To do =
A) Can you give the PuTTY boolification note again, everything from "But it's been" down to "spelled 'true' or 'false'.", with "toolchain" switched to "compiler"?
B) In the PuTTY boolification note, what was used to help carry out the thorough conversion?

My normal habit these days, in new code, is to treat int and bool as
_almost_ completely separate types. I'm still willing to use C's
implicit test for zero on an integer (e.g. 'if (!blob.len)' is fine,
no need to spell it out as blob.len != 0), but generally, if a
variable is going to be conceptually a boolean, I like to declare it
bool and assign to it using 'true' or 'false' rather than 0 or 1.
PuTTY is an exception, because it predates the C99 bool, and I've
stuck to its existing coding style even when adding new code to it.
But it's been annoying me more and more, so now that I've decided C99
bool is an acceptable thing to require from our toolchain in the first
place, here's a quite thorough trawl through the source doing
'boolification'. Many variables and function parameters are now typed
as bool rather than int; many assignments of 0 or 1 to those variables
are now spelled 'true' or 'false'.
I managed this thorough conversion with the help of a custom clang
plugin that I wrote to trawl the AST and apply heuristics to point out
where things might want changing. So I've even managed to do a decent
job on parts of the code I haven't looked at in years!
To make the plugin's work easier, I pushed platform front ends
generally in the direction of using standard 'bool' in preference to
platform-specific boolean types like Windows BOOL or GTK's gboolean;
I've left the platform booleans in places they _have_ to be for the
platform APIs to work right, but variables only used by my own code
have been converted wherever I found them.

Extracted material =
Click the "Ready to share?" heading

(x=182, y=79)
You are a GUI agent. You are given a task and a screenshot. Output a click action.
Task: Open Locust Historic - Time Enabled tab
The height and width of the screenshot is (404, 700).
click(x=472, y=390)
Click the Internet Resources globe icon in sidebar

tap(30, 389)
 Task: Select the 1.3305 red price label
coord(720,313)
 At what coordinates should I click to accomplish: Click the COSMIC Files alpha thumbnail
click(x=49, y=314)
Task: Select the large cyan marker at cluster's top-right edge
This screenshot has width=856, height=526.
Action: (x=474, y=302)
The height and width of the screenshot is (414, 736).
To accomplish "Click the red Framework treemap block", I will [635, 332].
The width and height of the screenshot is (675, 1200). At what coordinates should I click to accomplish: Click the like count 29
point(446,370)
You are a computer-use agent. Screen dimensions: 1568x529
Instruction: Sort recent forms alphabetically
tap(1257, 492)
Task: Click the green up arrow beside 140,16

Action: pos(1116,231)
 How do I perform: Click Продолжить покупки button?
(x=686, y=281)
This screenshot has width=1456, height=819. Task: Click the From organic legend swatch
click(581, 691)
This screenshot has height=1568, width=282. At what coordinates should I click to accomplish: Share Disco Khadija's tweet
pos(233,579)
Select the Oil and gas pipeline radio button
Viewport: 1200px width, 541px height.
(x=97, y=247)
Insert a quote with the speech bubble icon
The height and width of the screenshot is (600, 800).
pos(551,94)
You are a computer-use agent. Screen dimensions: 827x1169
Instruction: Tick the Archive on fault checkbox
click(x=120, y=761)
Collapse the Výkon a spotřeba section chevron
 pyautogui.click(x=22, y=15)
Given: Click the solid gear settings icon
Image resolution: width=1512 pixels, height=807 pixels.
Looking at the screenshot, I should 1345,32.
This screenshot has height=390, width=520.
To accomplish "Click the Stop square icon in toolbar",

Responses per task =
A)
But it's been annoying me more and more, so now that I've decided C99
bool is an acceptable thing to require from our compiler in the first
place, here's a quite thorough trawl through the source doing
'boolification'. Many variables and function parameters are now typed
as bool rather than int; many assignments of 0 or 1 to those variables
are now spelled 'true' or 'false'.

B) A custom clang plugin that trawled the AST and applied heuristics to point out where things might want changing.